(What to produce): All that is wanted is the exact lines from the first line of the data below through the line with "James A. Glass (94, 816)", both ends included, with pictures omitted.

** The data follows **

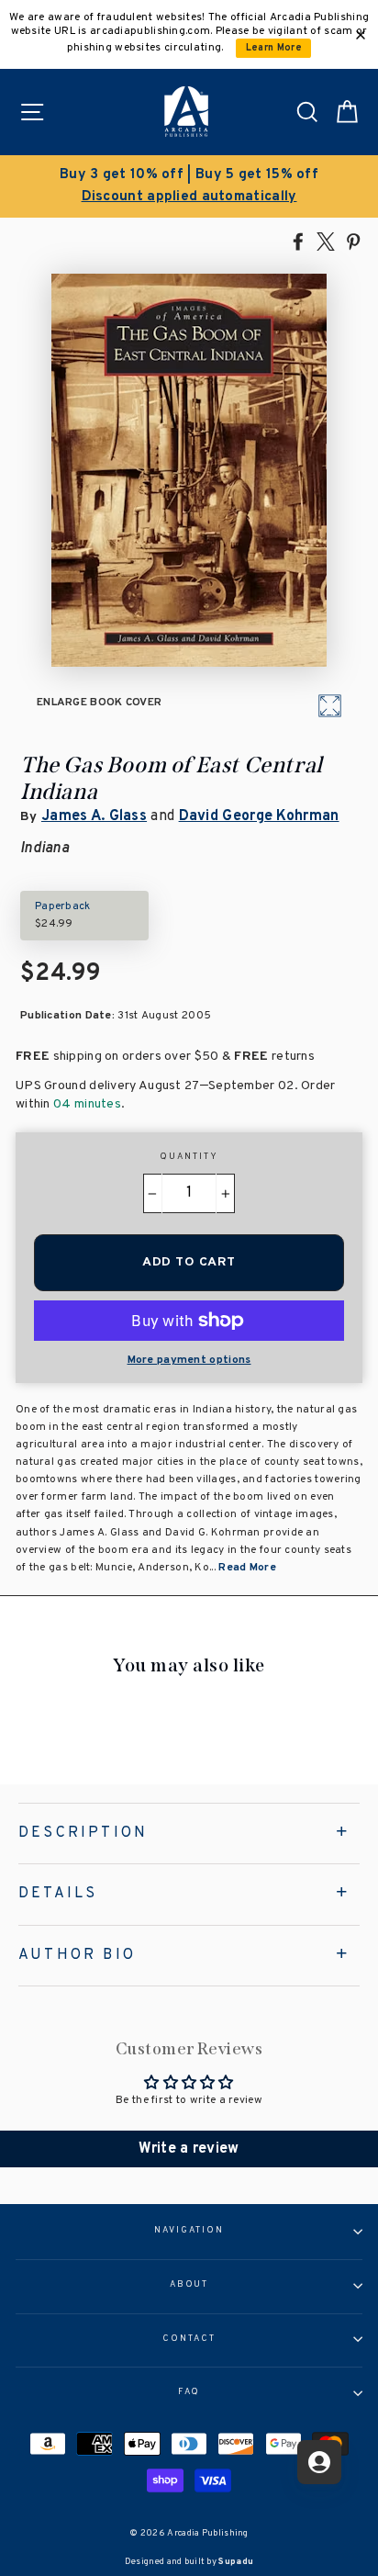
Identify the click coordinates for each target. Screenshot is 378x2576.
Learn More (274, 48)
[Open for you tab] (319, 2462)
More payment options (189, 1360)
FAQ (189, 2392)
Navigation (188, 2230)
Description (83, 1833)
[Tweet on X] (326, 240)
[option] (189, 186)
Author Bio (77, 1955)
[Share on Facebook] (298, 240)
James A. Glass (94, 816)
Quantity (188, 1157)
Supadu (235, 2562)
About (189, 2284)
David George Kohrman (259, 816)
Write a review (189, 2149)
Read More (247, 1567)
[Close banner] (360, 35)
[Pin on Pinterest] (353, 240)
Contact (188, 2339)
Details (57, 1893)
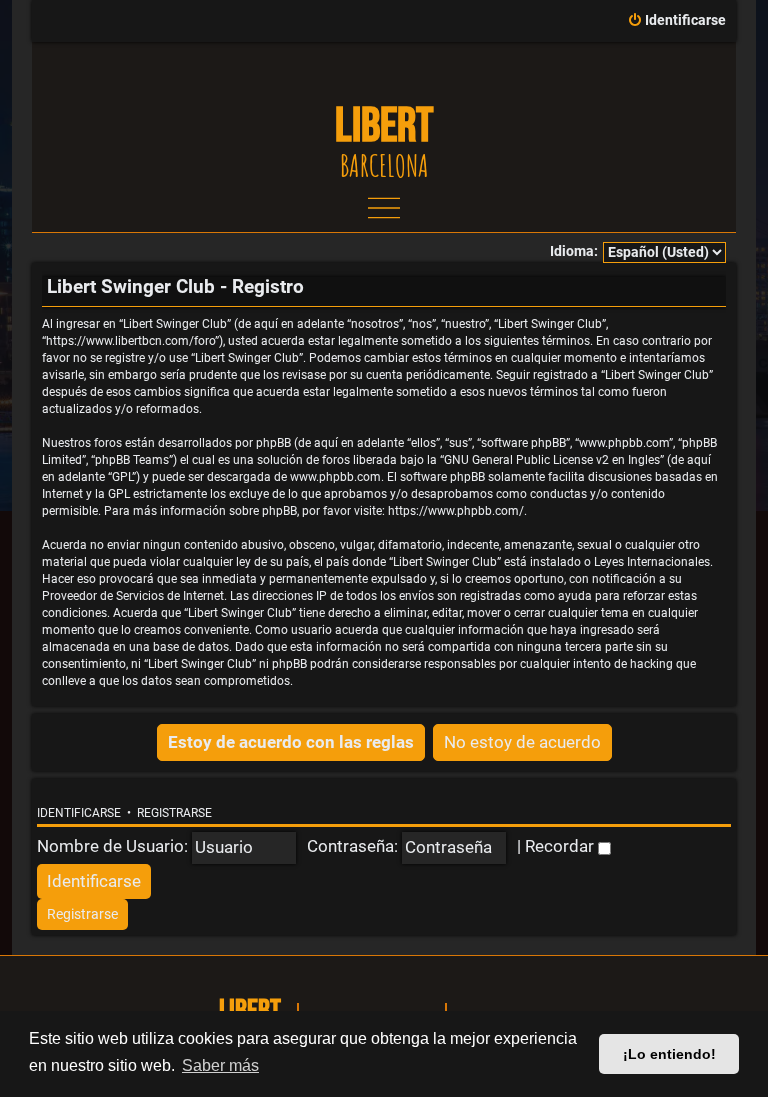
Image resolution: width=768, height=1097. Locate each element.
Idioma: (574, 251)
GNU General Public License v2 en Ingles (552, 460)
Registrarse (174, 813)
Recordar (561, 846)
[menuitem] (676, 21)
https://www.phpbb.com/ (456, 511)
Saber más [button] (220, 1065)
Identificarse (79, 813)
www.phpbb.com (335, 477)
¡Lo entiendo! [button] (669, 1054)
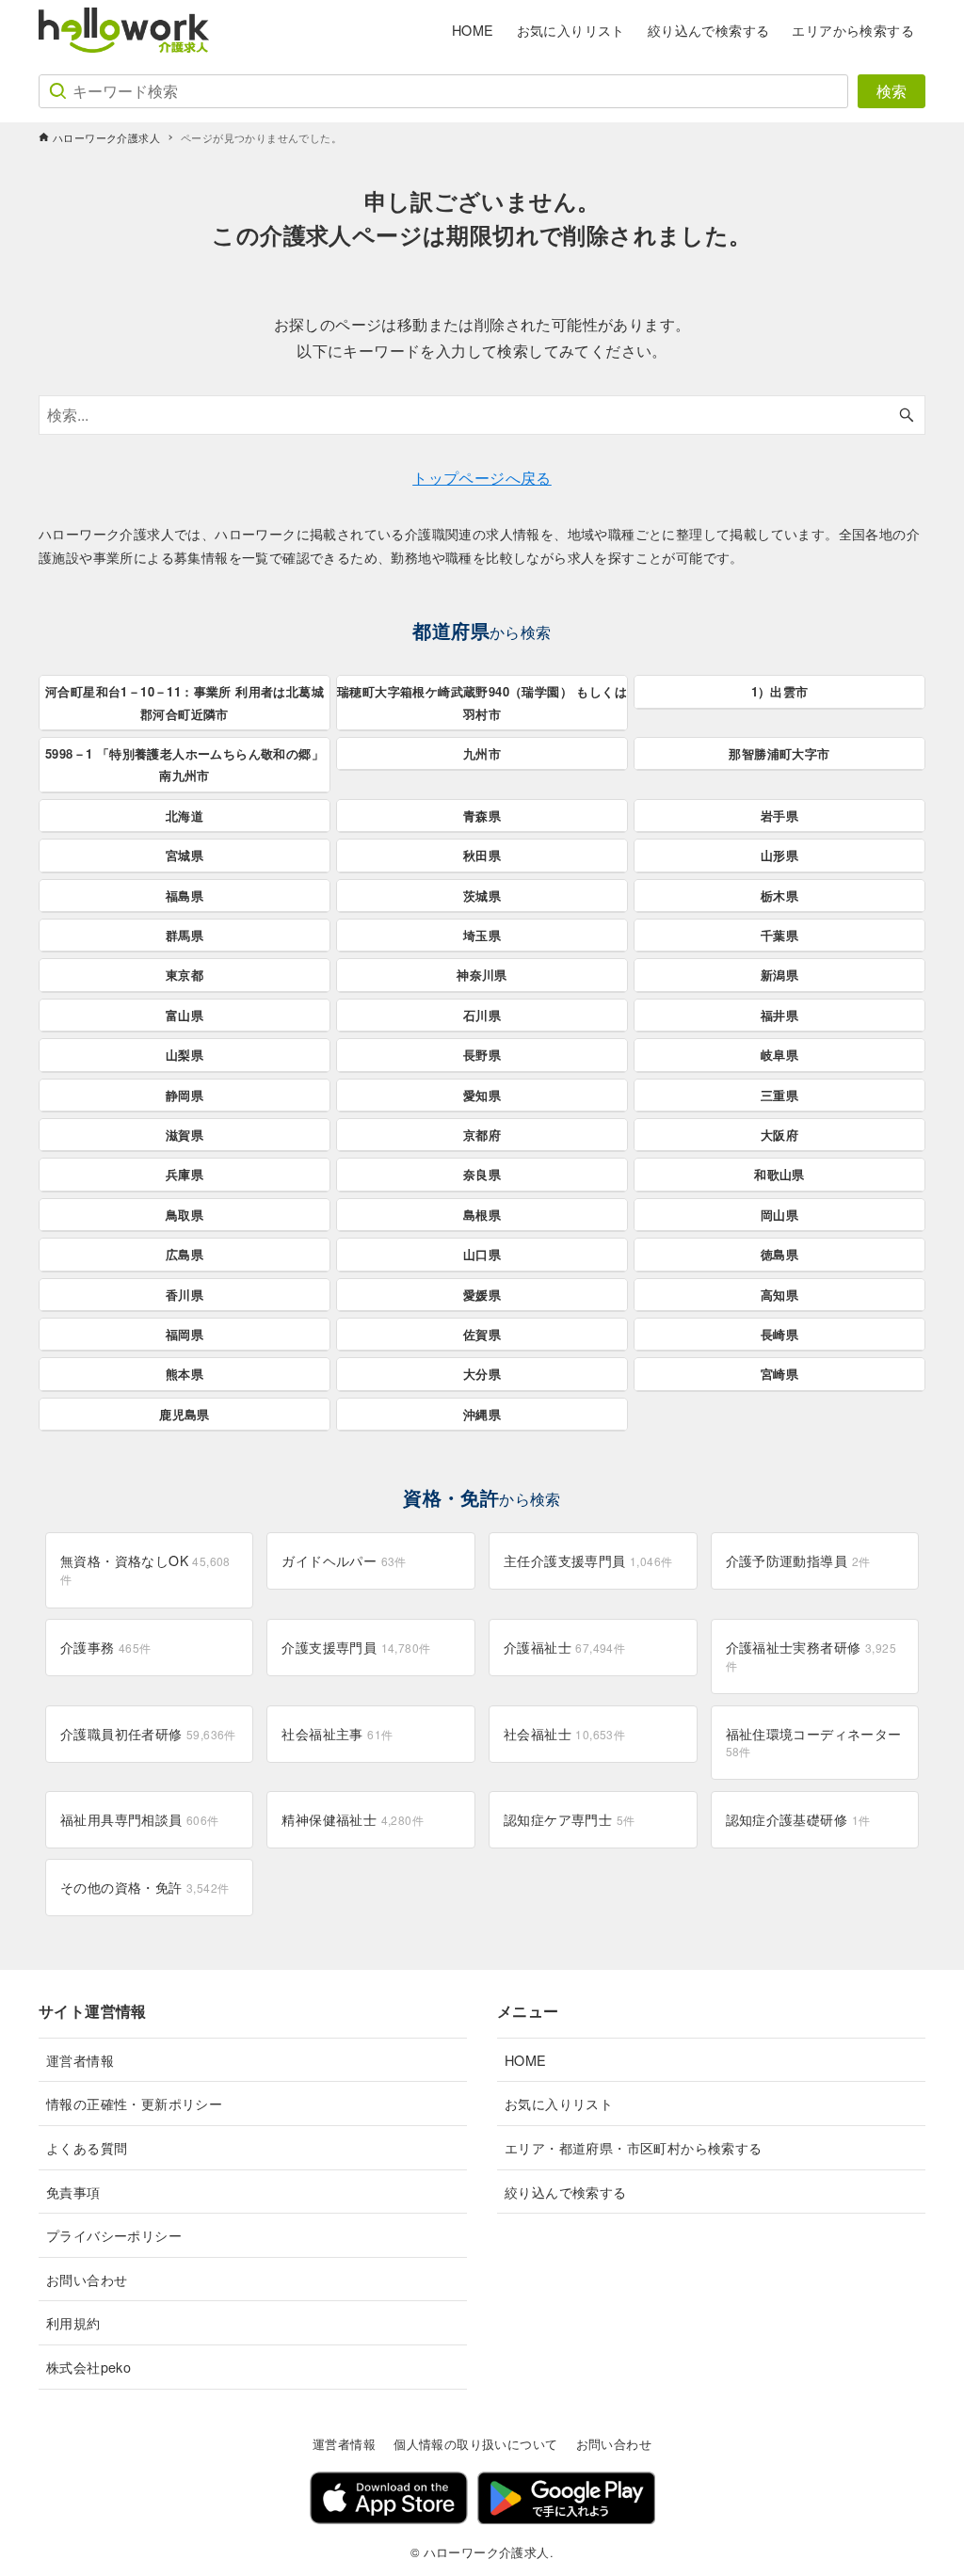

** End of The data **

(Written reply):
Identify the click coordinates for each target. Screenshot is 378x2576.
Learn More (274, 48)
[Open for you tab] (319, 2462)
More payment options (189, 1360)
FAQ (189, 2392)
Navigation (188, 2230)
Description (83, 1833)
[Tweet on X] (326, 240)
[option] (189, 186)
Author Bio (77, 1955)
[Share on Facebook] (298, 240)
James A. Glass (94, 816)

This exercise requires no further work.